# Loss and Cost
In this notebook we shall discuss the Loss and Cost of the process of training an algorithm. 

Cost and loss are related but slightly different concepts.

1. **Cost Function**:
   - **Definition**: The cost function (also known as the objective function or the error function) quantifies the `"cost"` associated with the errors made by the model in its predictions.
   - **Purpose**: It is used during the training phase to guide the optimization algorithm in adjusting the model's parameters to minimize this cost.
   - **Methods**: Different types of cost functions can be used depending on the specific task and the nature of the data. Some common cost functions include Mean Squared Error (MSE), Cross-Entropy Loss, Hinge Loss, etc.
   - **Example**: In linear regression, the cost function is typically the Mean Squared Error (MSE), which calculates the average squared difference between the actual and predicted values.

2. **Loss Function**:
   - **Definition**: The loss function is a component of the cost function. It measures the difference between the predicted values of the model and the actual target values for a single data point.
   - **Purpose**: It provides feedback to the optimization algorithm during training, indicating how well the model is performing on individual data points.
   - **Methods**: Similar to cost functions, there are various types of loss functions used in different contexts. Some common loss functions include Mean Absolute Error (MAE), Binary Cross-Entropy Loss, Categorical Cross-Entropy Loss, etc.
   - **Example**: In binary classification tasks, the Binary Cross-Entropy Loss is often used as the loss function. It penalizes the model based on the divergence between the predicted probabilities and the actual binary labels.

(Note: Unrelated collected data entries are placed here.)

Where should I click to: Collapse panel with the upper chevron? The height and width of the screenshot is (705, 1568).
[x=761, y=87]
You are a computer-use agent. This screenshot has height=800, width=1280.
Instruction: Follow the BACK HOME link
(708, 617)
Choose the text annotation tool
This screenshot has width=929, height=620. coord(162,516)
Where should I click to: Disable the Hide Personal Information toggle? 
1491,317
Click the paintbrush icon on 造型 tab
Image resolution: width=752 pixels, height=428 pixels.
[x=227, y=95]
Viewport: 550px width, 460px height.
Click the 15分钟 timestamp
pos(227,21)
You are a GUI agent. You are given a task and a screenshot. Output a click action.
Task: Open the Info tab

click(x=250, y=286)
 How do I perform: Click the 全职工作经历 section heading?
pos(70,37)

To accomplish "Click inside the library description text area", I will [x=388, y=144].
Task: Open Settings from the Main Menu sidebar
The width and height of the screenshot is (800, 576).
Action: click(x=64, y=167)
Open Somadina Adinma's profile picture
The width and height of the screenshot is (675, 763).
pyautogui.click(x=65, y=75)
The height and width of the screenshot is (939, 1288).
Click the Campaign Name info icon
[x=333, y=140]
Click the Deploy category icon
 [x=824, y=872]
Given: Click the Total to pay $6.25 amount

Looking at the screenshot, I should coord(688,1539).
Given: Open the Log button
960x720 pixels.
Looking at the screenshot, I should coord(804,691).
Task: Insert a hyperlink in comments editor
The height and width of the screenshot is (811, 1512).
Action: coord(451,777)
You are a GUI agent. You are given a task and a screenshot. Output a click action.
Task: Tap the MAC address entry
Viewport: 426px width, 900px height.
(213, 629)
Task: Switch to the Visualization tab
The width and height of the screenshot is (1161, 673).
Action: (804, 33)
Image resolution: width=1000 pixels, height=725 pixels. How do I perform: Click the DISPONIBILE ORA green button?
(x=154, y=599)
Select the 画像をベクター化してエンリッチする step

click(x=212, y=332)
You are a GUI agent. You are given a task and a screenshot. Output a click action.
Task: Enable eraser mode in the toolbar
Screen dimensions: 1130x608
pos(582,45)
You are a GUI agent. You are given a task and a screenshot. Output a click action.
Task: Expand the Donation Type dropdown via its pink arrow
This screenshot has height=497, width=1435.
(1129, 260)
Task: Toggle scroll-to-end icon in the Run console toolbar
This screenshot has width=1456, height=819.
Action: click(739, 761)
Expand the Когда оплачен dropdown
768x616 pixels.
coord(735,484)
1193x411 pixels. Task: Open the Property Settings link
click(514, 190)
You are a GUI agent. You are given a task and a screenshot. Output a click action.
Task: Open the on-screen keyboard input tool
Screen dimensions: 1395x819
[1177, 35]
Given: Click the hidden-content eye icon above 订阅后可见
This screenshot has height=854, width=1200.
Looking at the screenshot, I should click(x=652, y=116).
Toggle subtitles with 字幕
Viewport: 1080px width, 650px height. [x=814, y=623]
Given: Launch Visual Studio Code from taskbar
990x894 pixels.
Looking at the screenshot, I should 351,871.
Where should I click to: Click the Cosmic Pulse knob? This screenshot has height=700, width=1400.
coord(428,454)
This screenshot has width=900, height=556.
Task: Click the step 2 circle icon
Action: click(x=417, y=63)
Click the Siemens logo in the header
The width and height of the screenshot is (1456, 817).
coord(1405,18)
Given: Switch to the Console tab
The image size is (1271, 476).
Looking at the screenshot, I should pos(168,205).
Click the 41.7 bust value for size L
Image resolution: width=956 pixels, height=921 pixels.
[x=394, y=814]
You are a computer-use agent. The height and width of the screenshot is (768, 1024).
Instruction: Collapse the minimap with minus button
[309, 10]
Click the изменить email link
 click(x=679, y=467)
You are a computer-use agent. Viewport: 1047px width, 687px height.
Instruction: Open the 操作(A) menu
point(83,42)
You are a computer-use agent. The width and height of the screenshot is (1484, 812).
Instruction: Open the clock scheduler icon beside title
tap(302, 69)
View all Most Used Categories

In summary, cost function is a broader concept that encompasses the overall measure of error or cost associated with the model's predictions across the entire dataset, while loss function evaluates the performance of the model on individual data points and is a component of the cost function. The choice of cost and loss functions depends on the specific problem being addressed and the characteristics of the data.

Although in the frameworks that are provided for the AI algorithm training these cost and loss are already implemented, in this notebook we will try to implement them ourself to get a better idea of them. 

In [1]:
import numpy as np

In [2]:
y_predicted = np.array([1,1,0,0,1])
y_true = np.array([0.30,0.7,1,0,0.5])

<h3 style='color:Red'>Mean Absolute Error</h3>
Mean Absolute Error (MAE) is a common metric used in regression analysis to evaluate the performance of a predictive model. It measures the average absolute difference between the predicted values and the actual values in a dataset.

__Steps:__

1. For each data point in the dataset, calculate the absolute difference between the predicted value $(\hat{y}_i)$ and the actual value $(y_i)$.
   
   $$\text{Absolute Difference} = | \hat{y}_i - y_i |$$

2. Sum up all these absolute differences.

   $$\text{Sum of Absolute Differences} = \sum_{i=1}^{n} | \hat{y}_i - y_i |$$

3. Calculate the mean of these absolute differences by dividing the sum by the total number of data points $(n)$.

   $$\text{MAE} = \frac{1}{n} \sum_{i=1}^{n} | \hat{y}_i - y_i |$$

MAE is useful because it provides a straightforward interpretation of the average prediction error in the same units as the target variable. For example, if you're predicting house prices, a MAE of $10,000$ would mean that, on average, your predictions are off by $10,000$.

__Advantages of using MAE__:

1. It's easy to understand and interpret.
2. It's less sensitive to outliers compared to other metrics like Mean Squared Error (MSE), which squares the differences.
3. It's useful when the distribution of the target variable is skewed or has outliers.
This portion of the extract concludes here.